• **Your objective**
Return, from the data below, each line that contains the word "Given".

• **Records to process**
.....

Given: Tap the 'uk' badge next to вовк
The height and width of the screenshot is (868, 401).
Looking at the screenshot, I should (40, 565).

.....

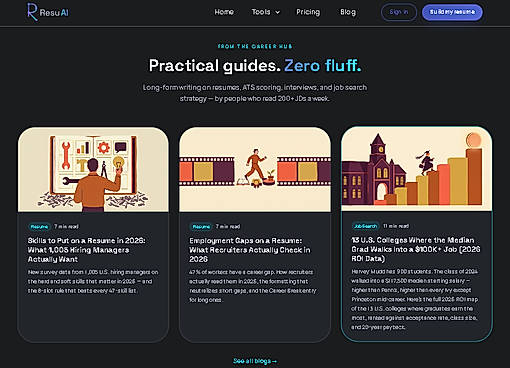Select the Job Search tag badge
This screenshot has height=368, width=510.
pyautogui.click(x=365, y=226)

.....

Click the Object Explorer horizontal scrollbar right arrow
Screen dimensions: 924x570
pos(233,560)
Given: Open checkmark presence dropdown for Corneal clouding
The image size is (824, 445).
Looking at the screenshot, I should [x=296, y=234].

.....

• **Solution for this problem**
Given: Tap the 'uk' badge next to вовк
Given: Open checkmark presence dropdown for Corneal clouding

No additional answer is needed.